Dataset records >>
BEGIN
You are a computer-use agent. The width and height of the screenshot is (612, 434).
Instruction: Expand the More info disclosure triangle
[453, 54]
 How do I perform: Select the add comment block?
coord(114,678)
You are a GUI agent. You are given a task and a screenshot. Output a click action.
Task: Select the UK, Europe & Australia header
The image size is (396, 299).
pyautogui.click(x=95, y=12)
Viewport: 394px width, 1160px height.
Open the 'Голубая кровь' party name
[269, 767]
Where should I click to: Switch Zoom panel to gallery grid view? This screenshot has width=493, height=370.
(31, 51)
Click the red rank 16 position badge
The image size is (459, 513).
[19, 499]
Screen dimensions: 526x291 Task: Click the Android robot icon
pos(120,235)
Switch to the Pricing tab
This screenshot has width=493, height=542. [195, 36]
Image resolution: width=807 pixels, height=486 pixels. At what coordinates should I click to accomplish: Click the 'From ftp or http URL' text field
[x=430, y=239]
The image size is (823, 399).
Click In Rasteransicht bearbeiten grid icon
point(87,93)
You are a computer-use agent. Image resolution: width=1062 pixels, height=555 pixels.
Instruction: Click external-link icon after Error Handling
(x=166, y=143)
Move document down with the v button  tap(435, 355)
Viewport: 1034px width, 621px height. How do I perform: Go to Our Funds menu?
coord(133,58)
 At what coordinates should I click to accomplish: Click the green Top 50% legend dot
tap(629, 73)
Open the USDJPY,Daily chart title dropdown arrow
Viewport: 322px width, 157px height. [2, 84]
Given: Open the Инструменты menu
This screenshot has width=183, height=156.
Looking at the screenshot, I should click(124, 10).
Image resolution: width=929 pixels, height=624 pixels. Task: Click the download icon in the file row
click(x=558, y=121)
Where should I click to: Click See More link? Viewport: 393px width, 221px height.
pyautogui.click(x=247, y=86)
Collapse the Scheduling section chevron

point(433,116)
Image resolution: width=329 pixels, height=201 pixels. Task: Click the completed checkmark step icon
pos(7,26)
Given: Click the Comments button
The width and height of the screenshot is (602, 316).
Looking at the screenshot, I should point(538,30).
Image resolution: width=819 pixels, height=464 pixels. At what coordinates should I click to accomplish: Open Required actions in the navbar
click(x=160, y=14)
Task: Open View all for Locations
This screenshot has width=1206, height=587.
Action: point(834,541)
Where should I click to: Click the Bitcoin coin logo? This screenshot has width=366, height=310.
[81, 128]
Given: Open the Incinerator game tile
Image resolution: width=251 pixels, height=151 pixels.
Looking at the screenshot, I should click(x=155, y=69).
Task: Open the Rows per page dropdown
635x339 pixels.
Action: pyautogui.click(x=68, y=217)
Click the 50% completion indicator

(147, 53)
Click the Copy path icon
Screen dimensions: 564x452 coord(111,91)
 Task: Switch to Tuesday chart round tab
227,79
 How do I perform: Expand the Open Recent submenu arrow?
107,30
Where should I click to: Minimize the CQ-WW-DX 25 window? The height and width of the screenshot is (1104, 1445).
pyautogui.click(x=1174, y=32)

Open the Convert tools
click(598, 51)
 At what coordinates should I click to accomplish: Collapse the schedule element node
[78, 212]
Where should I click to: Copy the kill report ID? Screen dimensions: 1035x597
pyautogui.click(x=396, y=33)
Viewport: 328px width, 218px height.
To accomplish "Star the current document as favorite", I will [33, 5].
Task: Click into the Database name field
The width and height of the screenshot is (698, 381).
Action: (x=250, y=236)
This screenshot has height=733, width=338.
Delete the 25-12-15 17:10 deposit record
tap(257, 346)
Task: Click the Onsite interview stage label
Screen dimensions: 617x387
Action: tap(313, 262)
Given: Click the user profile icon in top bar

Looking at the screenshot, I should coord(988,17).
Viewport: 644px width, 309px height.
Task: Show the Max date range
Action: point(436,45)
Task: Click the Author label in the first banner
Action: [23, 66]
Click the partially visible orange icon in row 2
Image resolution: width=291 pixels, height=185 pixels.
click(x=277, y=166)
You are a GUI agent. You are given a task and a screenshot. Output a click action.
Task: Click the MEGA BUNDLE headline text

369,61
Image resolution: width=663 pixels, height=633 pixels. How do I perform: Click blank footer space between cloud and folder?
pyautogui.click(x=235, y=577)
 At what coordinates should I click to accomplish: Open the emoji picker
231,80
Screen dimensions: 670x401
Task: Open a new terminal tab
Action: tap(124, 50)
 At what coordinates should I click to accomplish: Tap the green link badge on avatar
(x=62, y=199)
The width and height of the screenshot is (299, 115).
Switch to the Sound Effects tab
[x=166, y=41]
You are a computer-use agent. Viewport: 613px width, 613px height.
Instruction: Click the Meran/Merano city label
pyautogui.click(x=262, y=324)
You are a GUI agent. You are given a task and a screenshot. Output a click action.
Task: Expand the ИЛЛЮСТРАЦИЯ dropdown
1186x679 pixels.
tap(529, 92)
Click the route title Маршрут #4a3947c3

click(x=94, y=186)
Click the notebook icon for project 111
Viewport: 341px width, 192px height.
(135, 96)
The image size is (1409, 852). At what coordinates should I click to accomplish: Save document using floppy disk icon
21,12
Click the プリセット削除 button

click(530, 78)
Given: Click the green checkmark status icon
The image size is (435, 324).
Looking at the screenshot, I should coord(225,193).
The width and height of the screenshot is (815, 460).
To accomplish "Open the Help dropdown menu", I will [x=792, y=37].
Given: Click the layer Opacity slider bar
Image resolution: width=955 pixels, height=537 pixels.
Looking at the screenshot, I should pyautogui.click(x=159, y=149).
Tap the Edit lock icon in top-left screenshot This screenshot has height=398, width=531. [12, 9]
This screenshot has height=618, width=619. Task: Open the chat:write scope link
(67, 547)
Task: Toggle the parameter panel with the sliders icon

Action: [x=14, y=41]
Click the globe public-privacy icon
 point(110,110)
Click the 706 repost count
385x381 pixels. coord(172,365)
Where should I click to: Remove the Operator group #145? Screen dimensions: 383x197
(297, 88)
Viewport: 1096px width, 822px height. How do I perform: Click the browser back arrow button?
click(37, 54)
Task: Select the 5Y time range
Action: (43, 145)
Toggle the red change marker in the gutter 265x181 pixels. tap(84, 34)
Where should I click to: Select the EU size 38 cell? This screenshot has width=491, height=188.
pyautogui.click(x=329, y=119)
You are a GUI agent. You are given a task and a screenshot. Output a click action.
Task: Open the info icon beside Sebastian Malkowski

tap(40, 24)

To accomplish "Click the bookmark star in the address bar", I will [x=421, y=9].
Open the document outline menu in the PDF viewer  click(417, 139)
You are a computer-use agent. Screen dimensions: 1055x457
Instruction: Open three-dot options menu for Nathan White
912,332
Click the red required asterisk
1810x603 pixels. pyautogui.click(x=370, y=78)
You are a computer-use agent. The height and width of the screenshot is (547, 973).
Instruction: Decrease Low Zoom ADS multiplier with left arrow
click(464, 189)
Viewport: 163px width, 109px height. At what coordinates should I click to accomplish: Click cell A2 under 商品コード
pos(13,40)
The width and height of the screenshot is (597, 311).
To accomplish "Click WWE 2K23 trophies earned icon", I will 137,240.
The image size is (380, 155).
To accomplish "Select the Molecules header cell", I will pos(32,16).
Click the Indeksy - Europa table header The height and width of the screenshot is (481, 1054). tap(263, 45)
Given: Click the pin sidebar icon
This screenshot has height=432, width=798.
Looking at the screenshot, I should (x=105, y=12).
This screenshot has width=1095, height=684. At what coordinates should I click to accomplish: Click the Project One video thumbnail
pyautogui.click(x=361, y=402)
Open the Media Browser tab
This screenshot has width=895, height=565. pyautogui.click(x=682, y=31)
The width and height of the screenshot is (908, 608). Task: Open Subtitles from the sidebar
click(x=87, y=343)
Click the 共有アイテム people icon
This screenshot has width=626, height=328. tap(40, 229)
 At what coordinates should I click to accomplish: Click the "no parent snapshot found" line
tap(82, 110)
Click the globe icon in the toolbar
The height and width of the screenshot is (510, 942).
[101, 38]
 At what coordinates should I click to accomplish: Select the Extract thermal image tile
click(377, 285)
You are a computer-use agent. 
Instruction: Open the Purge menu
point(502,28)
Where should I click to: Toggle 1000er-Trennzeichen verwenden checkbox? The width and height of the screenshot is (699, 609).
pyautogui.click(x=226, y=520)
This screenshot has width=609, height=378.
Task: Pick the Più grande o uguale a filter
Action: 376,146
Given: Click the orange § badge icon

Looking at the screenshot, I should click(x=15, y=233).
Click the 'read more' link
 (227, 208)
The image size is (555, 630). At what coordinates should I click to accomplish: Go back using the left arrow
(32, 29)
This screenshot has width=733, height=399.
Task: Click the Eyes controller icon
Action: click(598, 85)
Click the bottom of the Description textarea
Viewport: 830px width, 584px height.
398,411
END
DIRECTIONS FOR THIS TASK >> Return the lines above precisely as they appear, beginning at the first line and ending at the line with "Given: Open the Инструменты menu", and nothing after it.

ANSWER FOR THE TASK >>
You are a computer-use agent. The width and height of the screenshot is (612, 434).
Instruction: Expand the More info disclosure triangle
[453, 54]
 How do I perform: Select the add comment block?
coord(114,678)
You are a GUI agent. You are given a task and a screenshot. Output a click action.
Task: Select the UK, Europe & Australia header
The image size is (396, 299).
pyautogui.click(x=95, y=12)
Viewport: 394px width, 1160px height.
Open the 'Голубая кровь' party name
[269, 767]
Where should I click to: Switch Zoom panel to gallery grid view? This screenshot has width=493, height=370.
(31, 51)
Click the red rank 16 position badge
The image size is (459, 513).
[19, 499]
Screen dimensions: 526x291 Task: Click the Android robot icon
pos(120,235)
Switch to the Pricing tab
This screenshot has width=493, height=542. [195, 36]
Image resolution: width=807 pixels, height=486 pixels. At what coordinates should I click to accomplish: Click the 'From ftp or http URL' text field
[x=430, y=239]
The image size is (823, 399).
Click In Rasteransicht bearbeiten grid icon
point(87,93)
You are a computer-use agent. Image resolution: width=1062 pixels, height=555 pixels.
Instruction: Click external-link icon after Error Handling
(x=166, y=143)
Move document down with the v button  tap(435, 355)
Viewport: 1034px width, 621px height. How do I perform: Go to Our Funds menu?
coord(133,58)
 At what coordinates should I click to accomplish: Click the green Top 50% legend dot
tap(629, 73)
Open the USDJPY,Daily chart title dropdown arrow
Viewport: 322px width, 157px height. [2, 84]
Given: Open the Инструменты menu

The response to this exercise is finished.